Est-ce qu'on entend encore leurs voix ou sont-elles enfouies dans les landes du temps ?
Est-ce que leur sang irrigue encore ces terres qui regorgent de richesses obscènes ?
Est-ce qu'on a la nostalgie de la vie de ces êtres alors qu'on les a annihilés de la mémoire ?
Mais nous sommes modernes, loin de tous ces archaïsmes, de la barbarie. Nous vivons dans un monde régi par les lois, par les droits humains. Nous sommes émancipés, apôtres de la diversité, de la rencontre avec l'autre. Nos révoltes sont convenues, programmées.
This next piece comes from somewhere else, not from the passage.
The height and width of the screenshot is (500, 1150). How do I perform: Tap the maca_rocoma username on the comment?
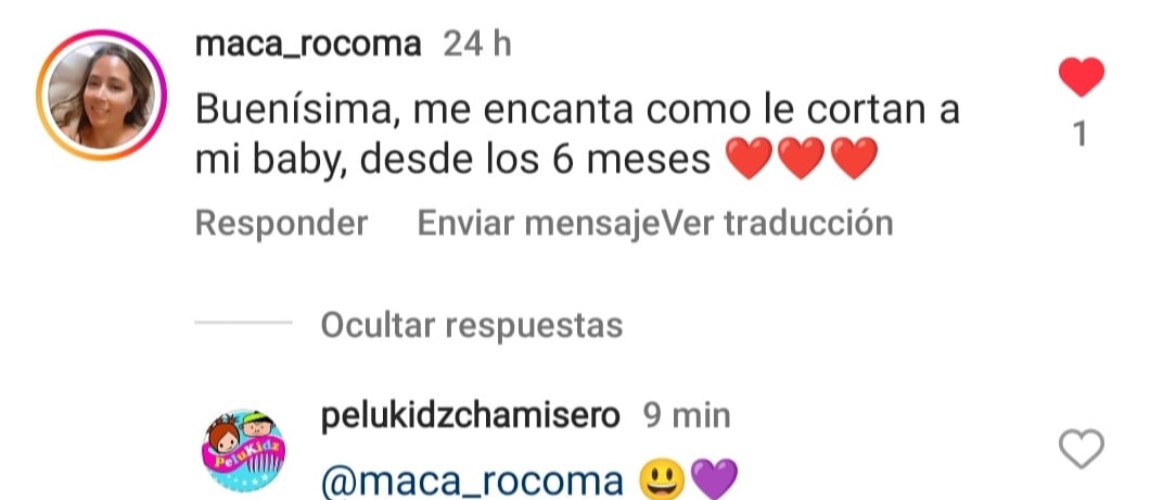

Nous avons choisi l'aveuglement, pressés de nous gaver d'images insensées, le spectacle des corps et des objets qui nous consume. Nous avons choisi d'oblitérer le spectre mais il ne nous oublie pas et il ne meurt pas.
Et on ne peut le tuer.
Et bientôt, il surgit, et avec quelle violence, bas les masques désormais, que règnent ses ombres, qu'on exhume du cœur des hommes., mais ce ne sont pas des hommes, encore moins des diables, ils sont innommables, qu'on exhume toutes les exactions inimaginables, qu'ils violent des femmes enceintes, qu'ils tuent des enfants, qu'ils détruisent les hôpitaux, les écoles, les universités et qu'ils le proclament haut et fort, nous sommes génocidaires et nous en sommes fiers. Et qu'ils agissent en toute impunité avec le soutien des politiques, qui leur fournissent des armes, qui mentent, qui sont les complices d'un génocide. Le spectre est là, il n'a jamais été aussi présent au cours de l'histoire humaine, il n'a jamais été aussi impudique, lubrique, féroce. Il n'a jamais été aussi franc, ses intentions claires, limpides. Il ne se cache plus.
Le spectre est nu, dans toute la splendeur de sa monstruosité. On voit tout, ses veines, ses artères, son souffle, sa haine. Les moindres détails.
Si vous êtes un monstre, contemplez-le.
Si vous voulez comprendre l'histoire, observez-le.
Si vous croyez en l'humain, fuyez-le.
Déguerpissez. Allez-vous en. Mais souvenez que cette fuite a un prix. Le spectre vous hantera. Il bousillera votre crâne.
L'indifférence voulue est désormais impossible.
Le spectre nous apprend que l'histoire de la terreur n'est pas finie, c'est un cycle sans cesse recommencé. Ses simulacres sont différents mais sa grammaire est la même, et cette histoire se répétera à moins qu'on ne le brise, à moins qu'on ne l'incinère dans les cendres du temps, autrement il régnera dans nos cœurs, il régnera sur le monde, ce sera un règne sans partage. Et ce ne sont pas ceux qui se réfugient dans des discours convenus, 'neutralité', 'complexité', 'nuances', 'dérives' ceux qui ont choisi de se taire alors que se déploie le Mal qui y changeront quoi que ce soit.
Gaza est la métaphore de nos lendemains, nous les déchets, les moins que rien, nous, les débris humains dont se nourrit le spectre.
Il faudra ultimement choisir son camp, être dans le camp du spectre et de ses complices ou être dans le camp de ceux qui veulent fonder une autre histoire.